2010年10月01日 | Weblog
RT @Akirax(浅田彰):歴史的な文脈に話を戻せば、古来、ある限度を超える苦痛はそういう心的機制(解離)でやりすごすとったことがなされてきたかもしれないけれど、19世紀になると、良かれ悪しかれ人格というものは統一性をもったものだということになり、麻酔も発達してくると逆に苦痛というのは絶えがたいものだということになり、そこへまた鉄道事故や近代戦などでかつてない巨大な力が身体にとどまらず心身ともに大きなトラウマを被るのだというので、トラウマが前景化するということなんでしょうね。(斉藤環著『解離のポップ・スキル』173ページ)

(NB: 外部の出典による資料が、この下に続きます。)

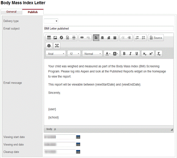Click the Insert Image icon
Viewport: 177px width, 158px height.
(55, 38)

 深海誠のデビュー作『ほしのこえ』は、電車の中で携帯電話を操作する少女のシーンから始まるが、おそらくこのオープニングで暗示されているのは、鉄道事故による少女の死である。実際、直後に「ねえ、私はどこにいるの。あ、そうか、私はもうあの世界にはいないんだ」という少女のセリフがあり、続く線路や踏切のシーンが、その絶えがたい経験の外傷化を示している。踏切を通過する列車をよく見ると国連宇宙軍の軍用貨物車であり、そこで何が運ばれているかはすぐに察しが付くだろう(たとえばスピルバーグの『未知との遭遇』や、オウム真理教事件の場合は、有毒の神経ガスだった)。鉄道の発明は脱線事故の発明であり、その事故の人為性が、外傷(トラウマ)をより強化するという。だが、この作品世界の全体を覆う「逆光」は、外界からの光ではなく、脳の神経レベルから発光している「内在光」と思われ、それは人が臨死体験時にも見るといわれている光である。この内なる光の麻酔・幻覚的な効果が、あたかも自然が本来的に持っている治癒力を発揮するかのようにして、心的外傷の経験をやさしく包み込んでいる。

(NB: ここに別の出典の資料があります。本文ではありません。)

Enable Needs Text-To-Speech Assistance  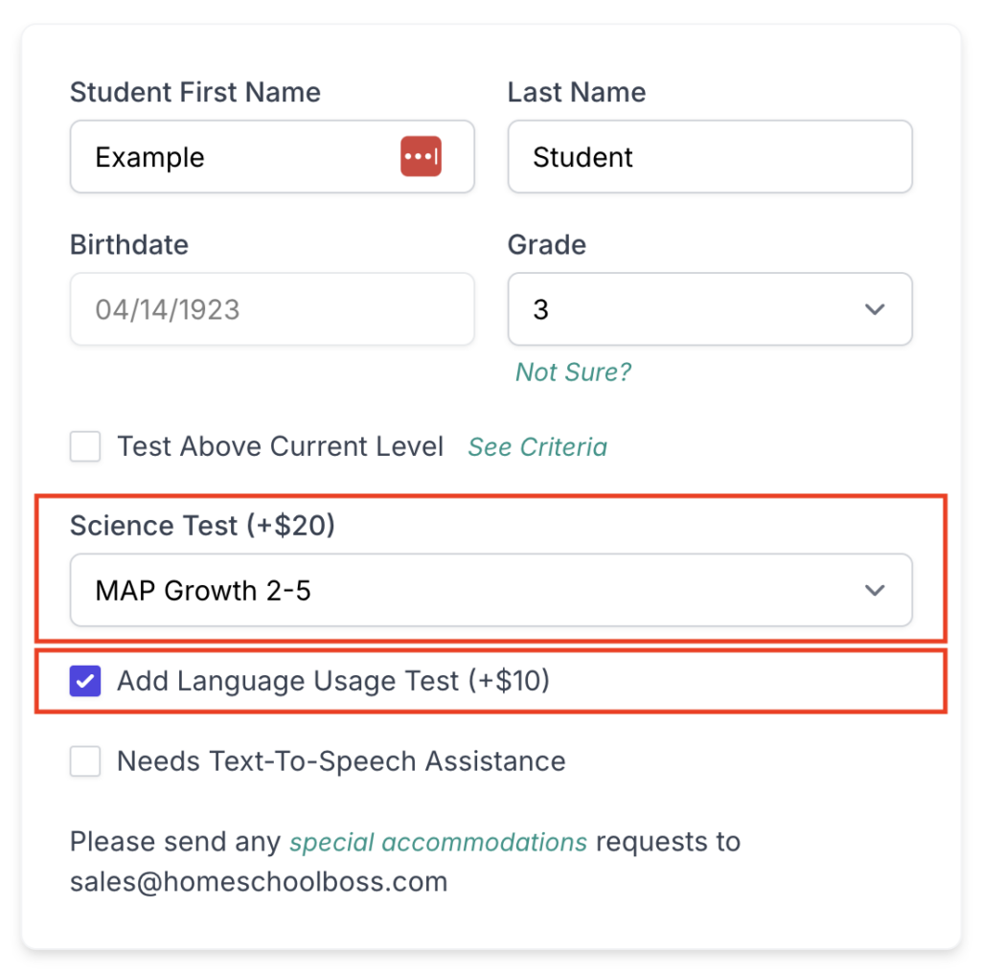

RT @ChihiroMinato(港千尋):サックスはこれを視覚野の神経細胞による「自己組織化」として理解できるかもしれないと考えており、たとえば雪の結晶や流体の渦巻きのように、自然界のなかで起きることが人間の脳においても起きる可能性を排除していない。つまり自然がそのうちにもっている自己組織化という、普遍的な現象が、第二の自然である人間の脳においても起きることを、自分自身のこととして経験するのが、編頭痛などに際して見える幻覚ではないかと言うのである。(港千尋著『書物の変』135ページ)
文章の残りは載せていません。